**Task description**:
Begin your transcription at the line containing "The height and" and continue it, word for word, to the final line below. Include only those lines and skip the pictures.

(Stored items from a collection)
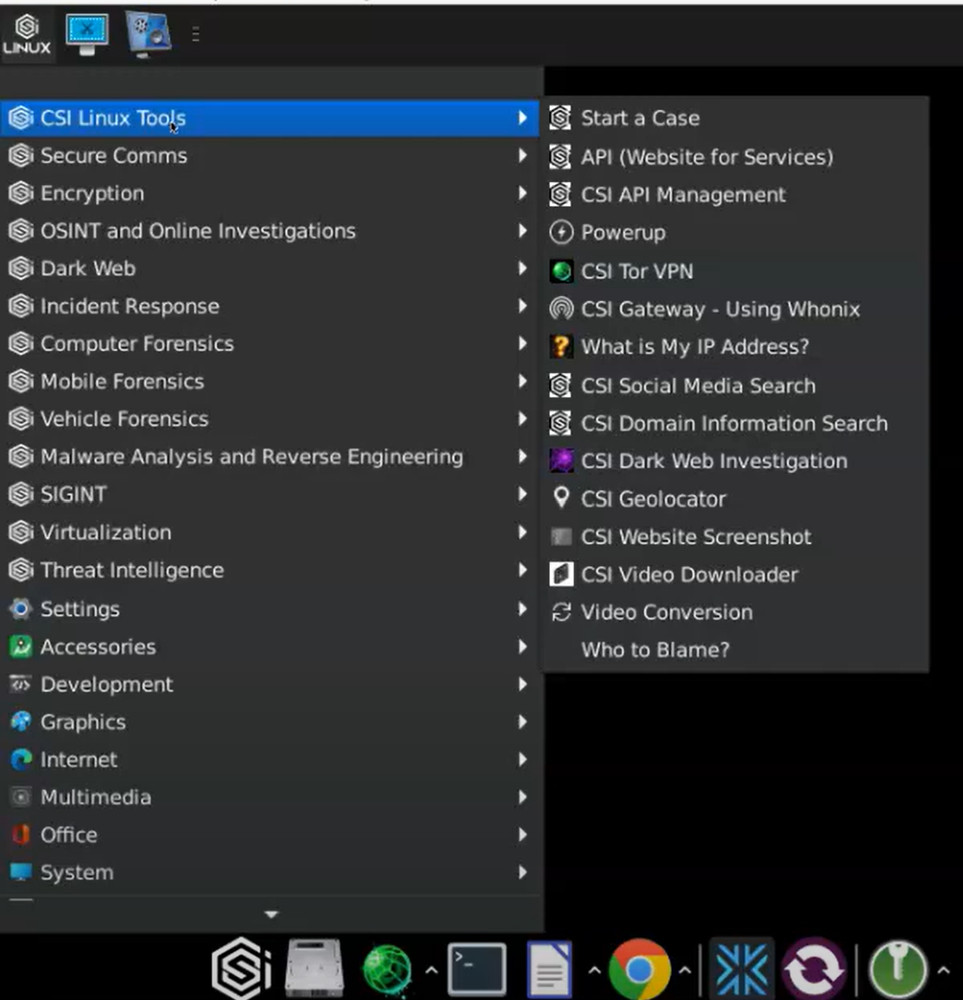This screenshot has width=963, height=1000.
Task: Open the CSI Website Screenshot tool
Action: [x=695, y=536]
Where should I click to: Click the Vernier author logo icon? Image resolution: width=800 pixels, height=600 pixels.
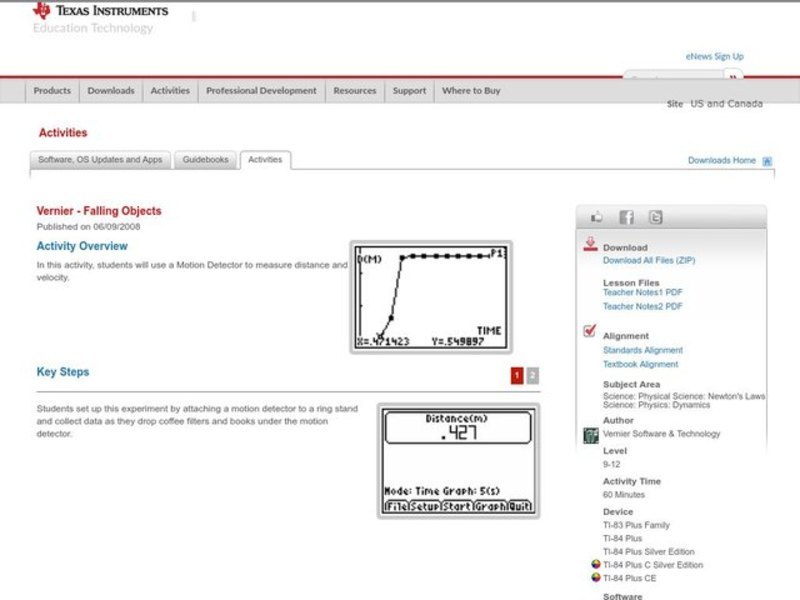click(590, 434)

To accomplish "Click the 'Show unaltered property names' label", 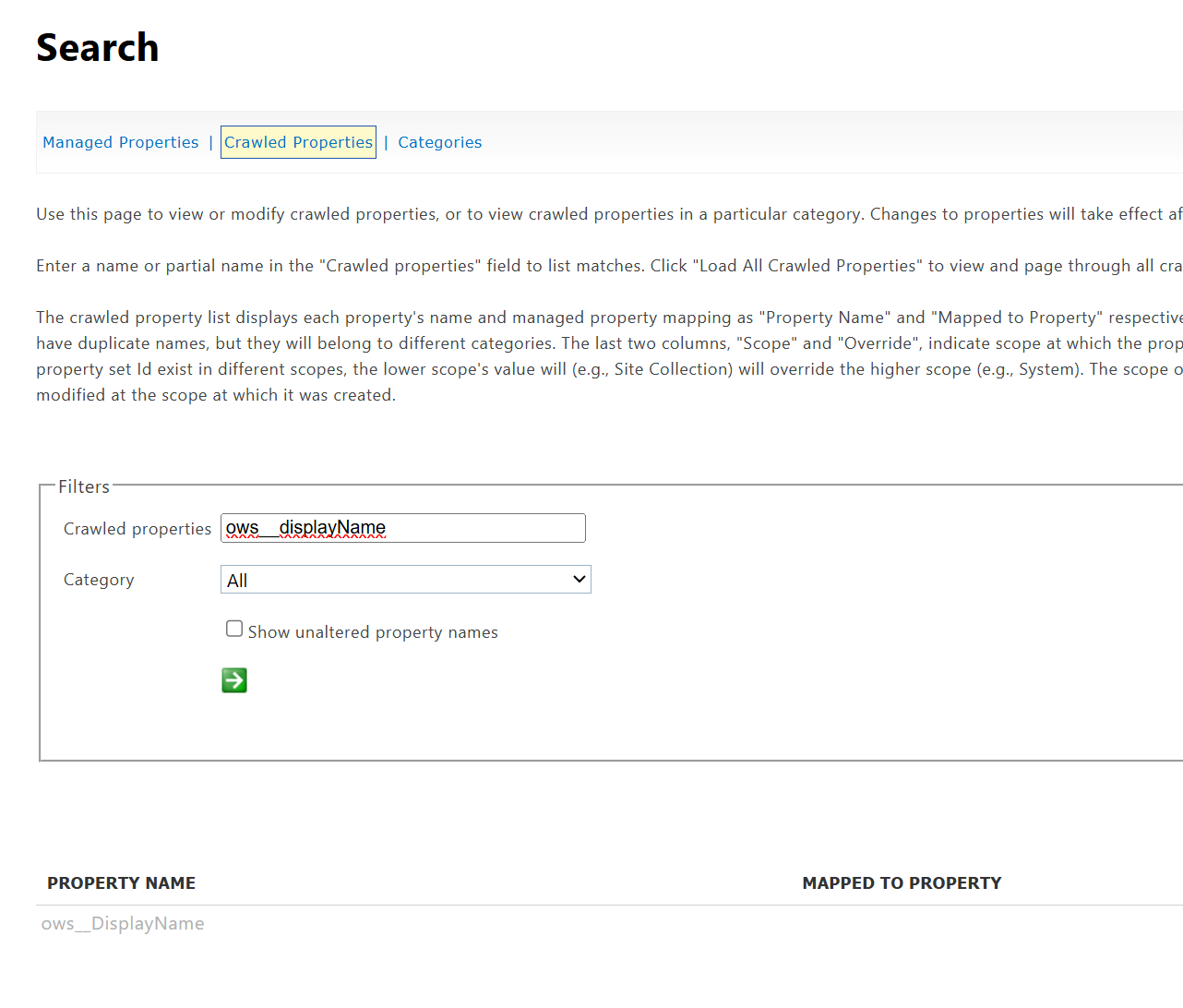I will tap(373, 632).
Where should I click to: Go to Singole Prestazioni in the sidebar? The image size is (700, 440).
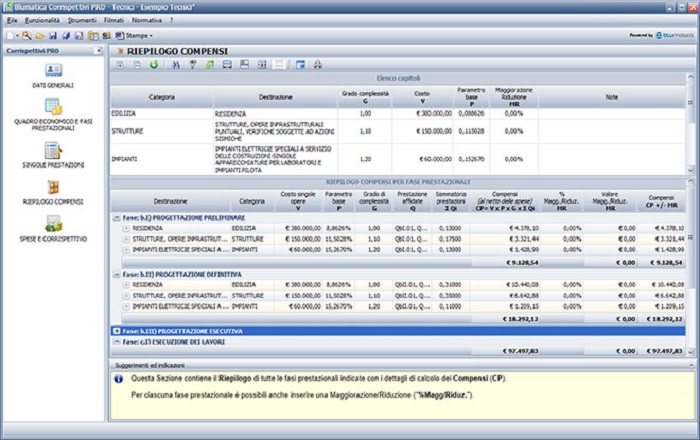[x=54, y=149]
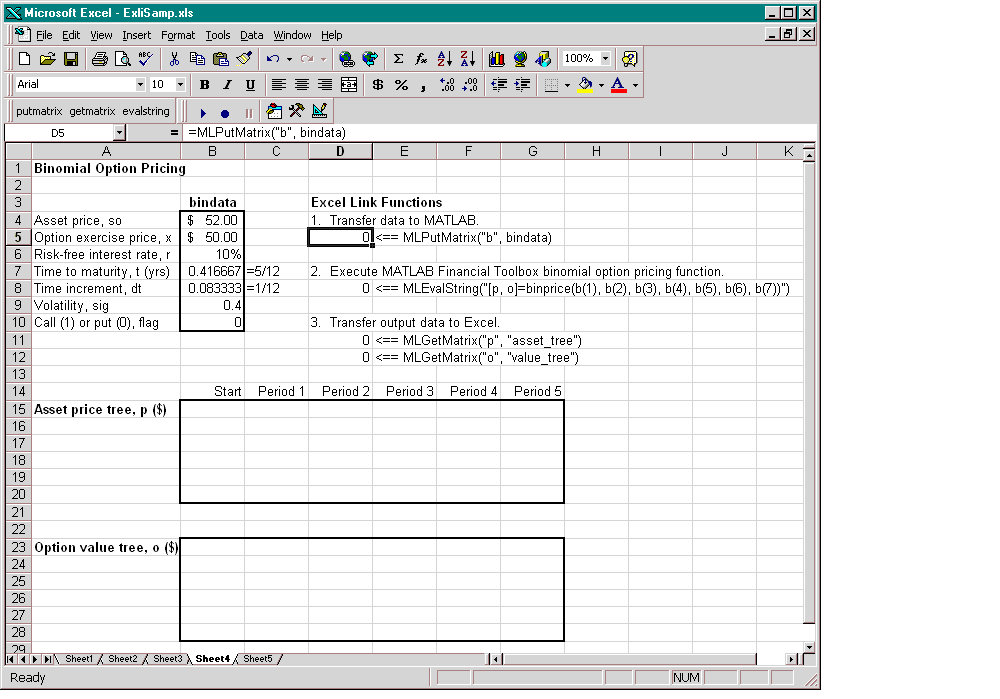Select cell B4 containing 52.00
This screenshot has width=1000, height=699.
tap(212, 220)
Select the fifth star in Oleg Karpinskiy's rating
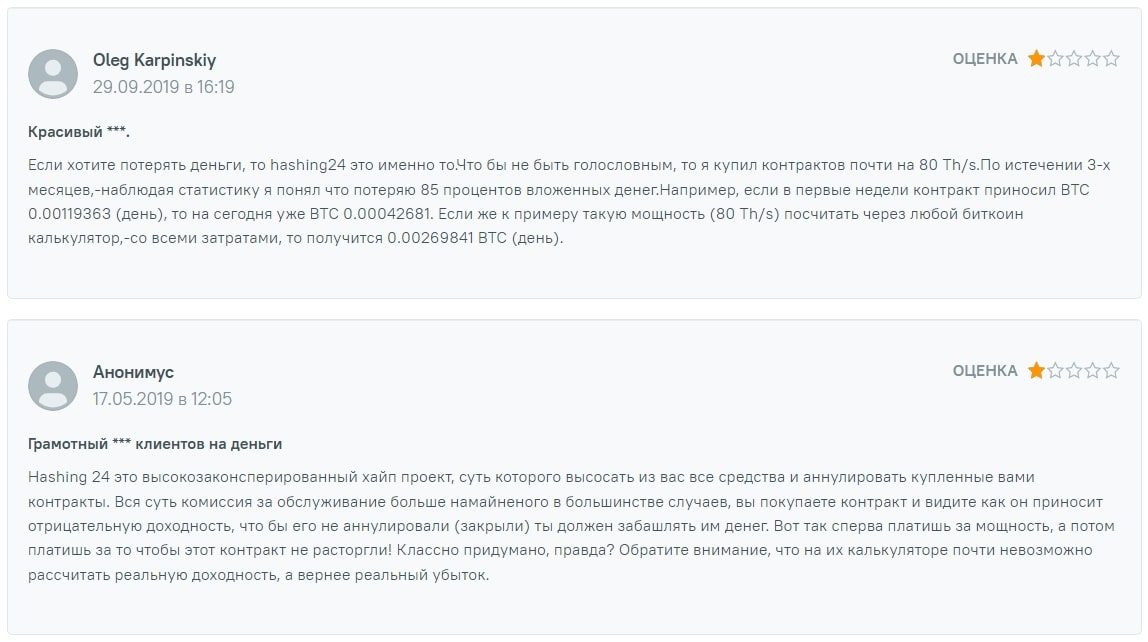 click(x=1111, y=59)
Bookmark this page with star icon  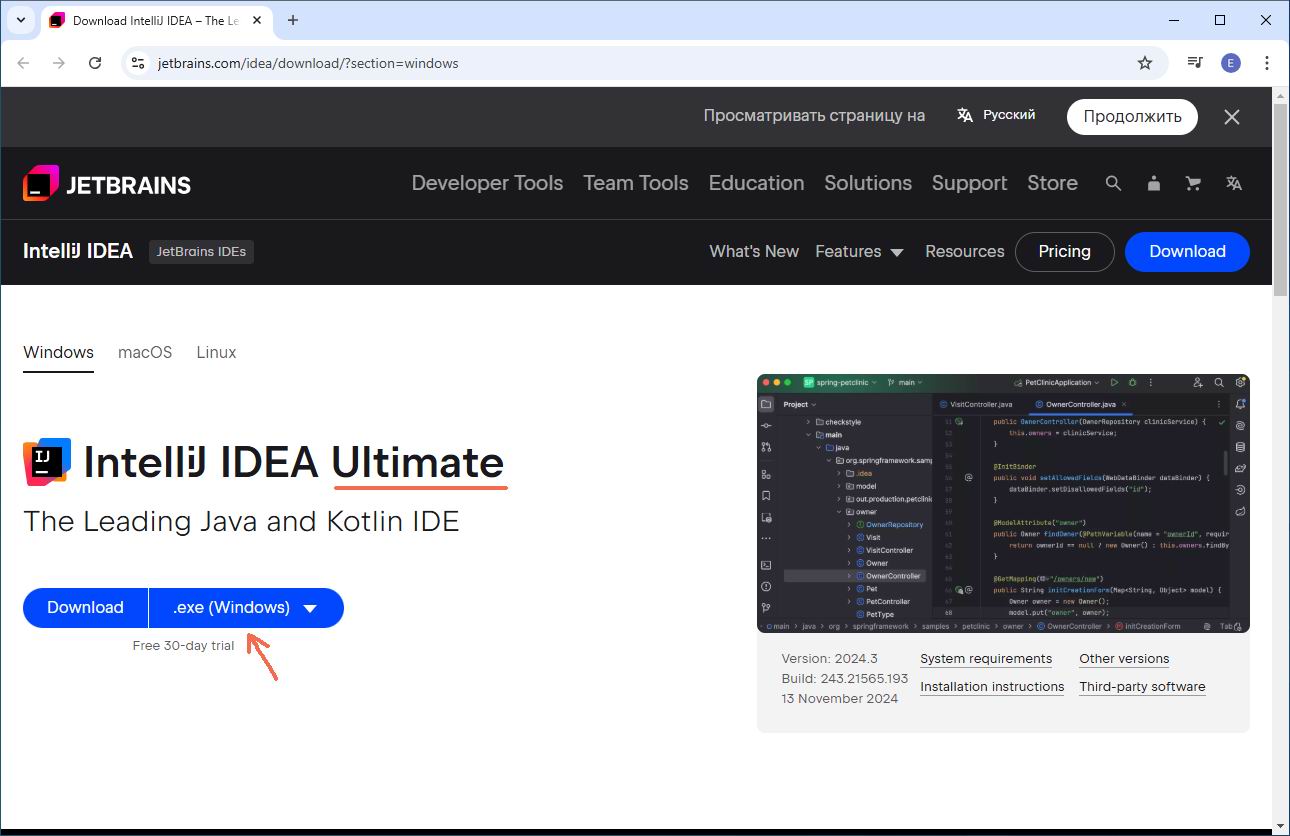pyautogui.click(x=1145, y=63)
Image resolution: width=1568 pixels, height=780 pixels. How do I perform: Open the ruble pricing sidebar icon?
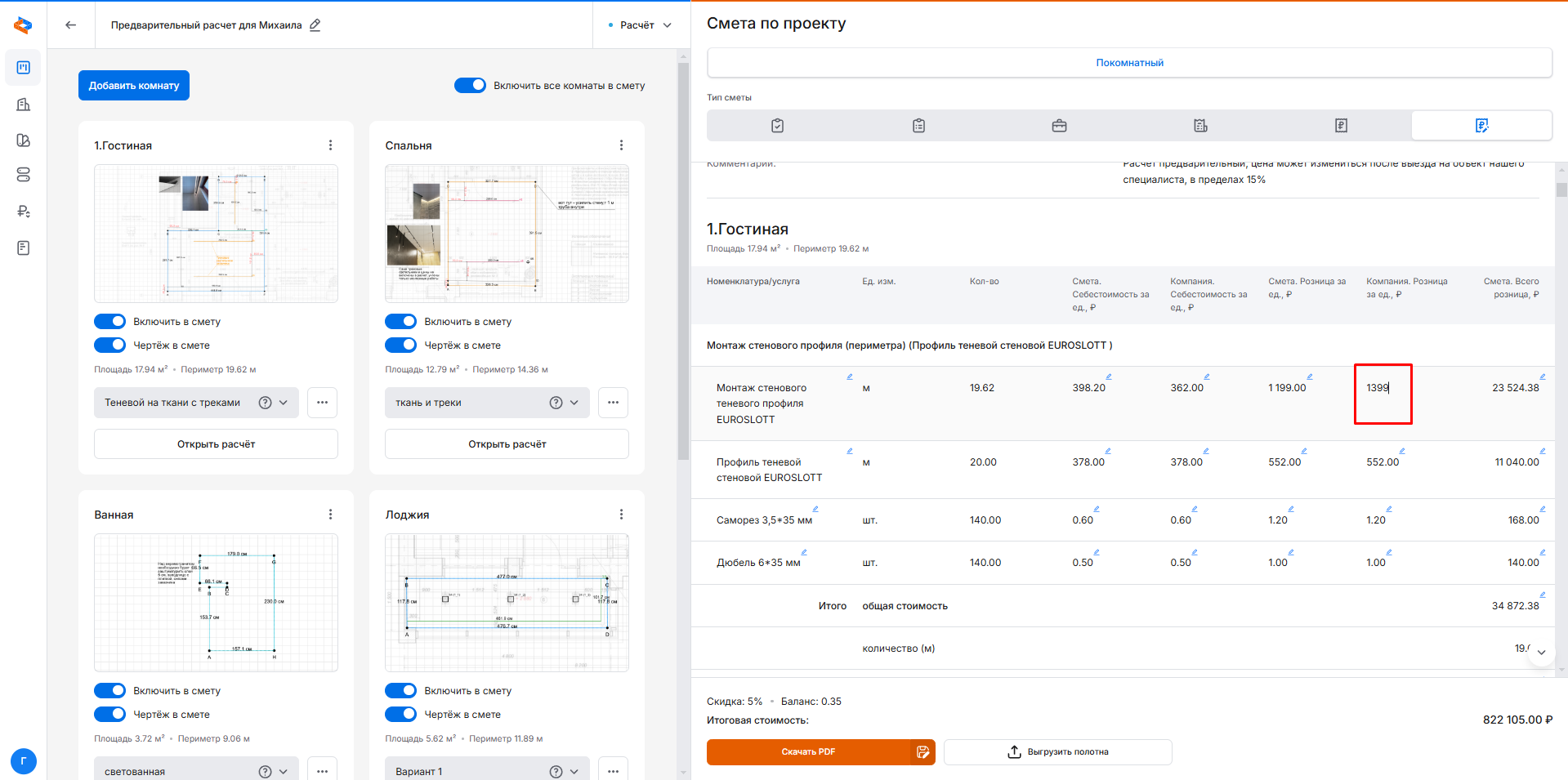pyautogui.click(x=24, y=212)
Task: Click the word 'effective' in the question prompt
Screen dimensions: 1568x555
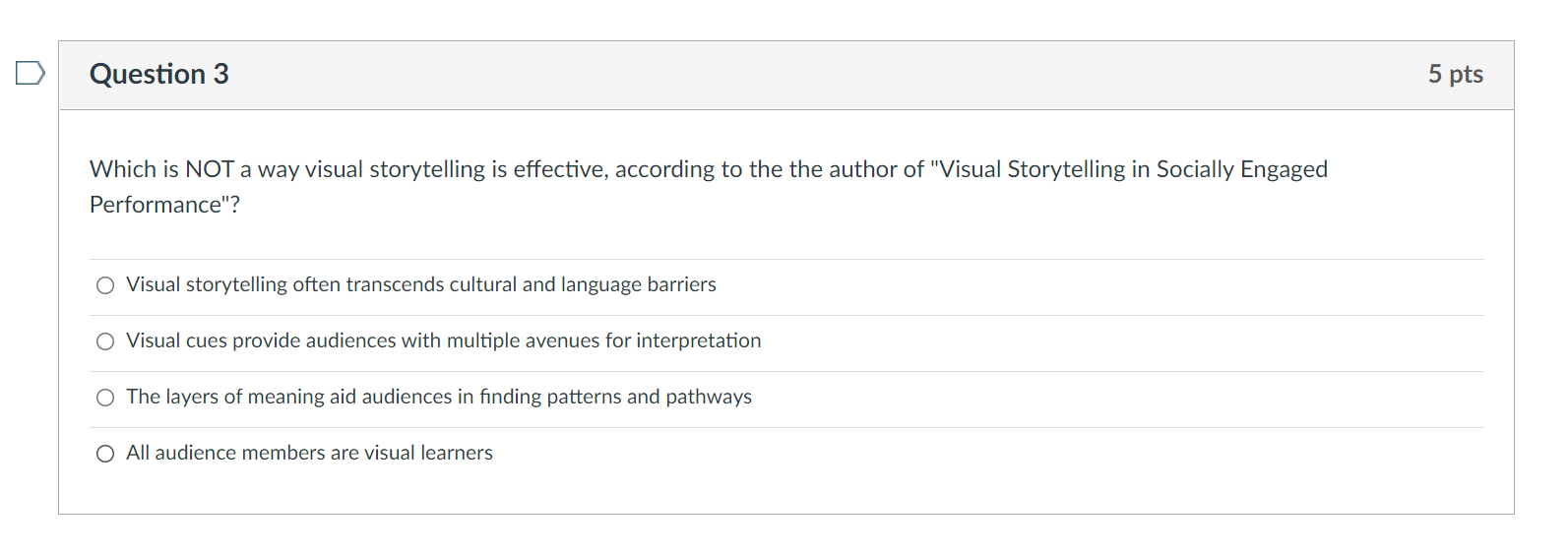Action: [558, 169]
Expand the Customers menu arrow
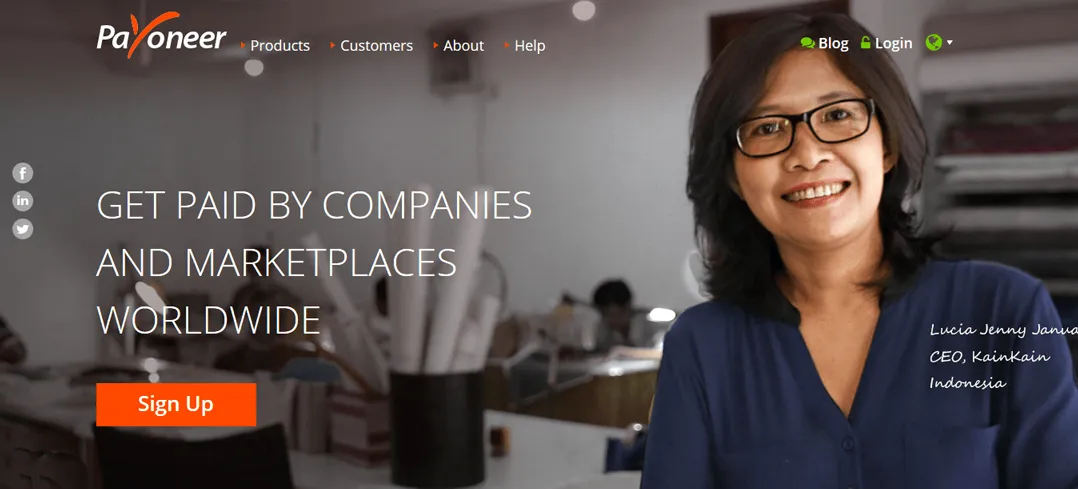 [x=333, y=45]
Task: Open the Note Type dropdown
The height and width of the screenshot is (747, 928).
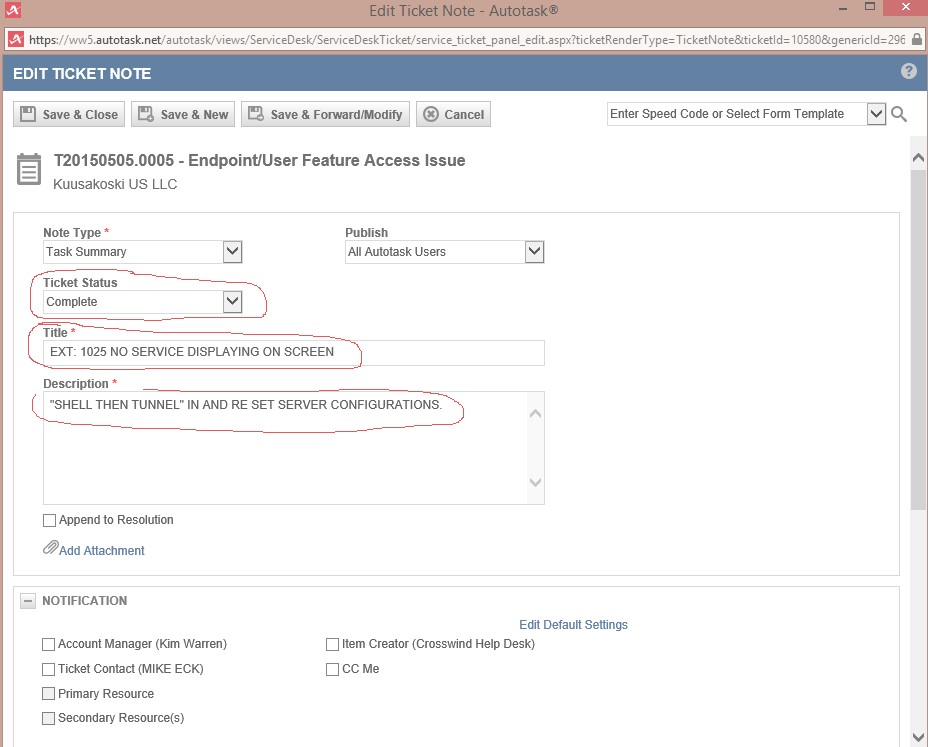Action: [232, 252]
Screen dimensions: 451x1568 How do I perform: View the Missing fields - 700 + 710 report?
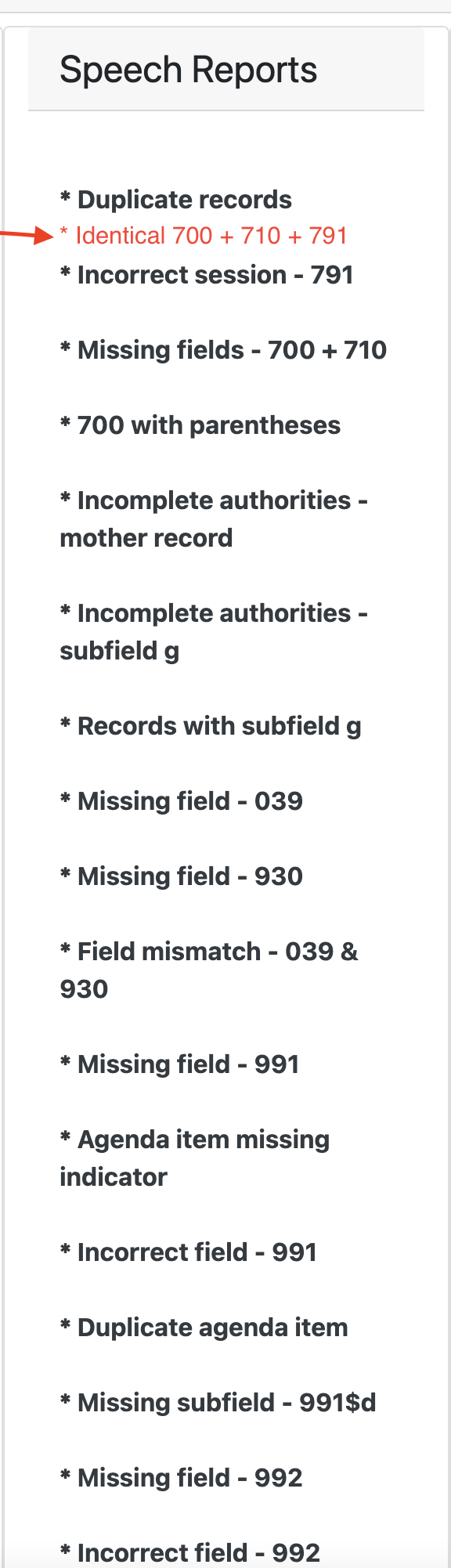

**Task answer**:
The height and width of the screenshot is (747, 928).
Action: [232, 252]
Screen dimensions: 451x1568 How do I perform: View the Missing fields - 700 + 710 report?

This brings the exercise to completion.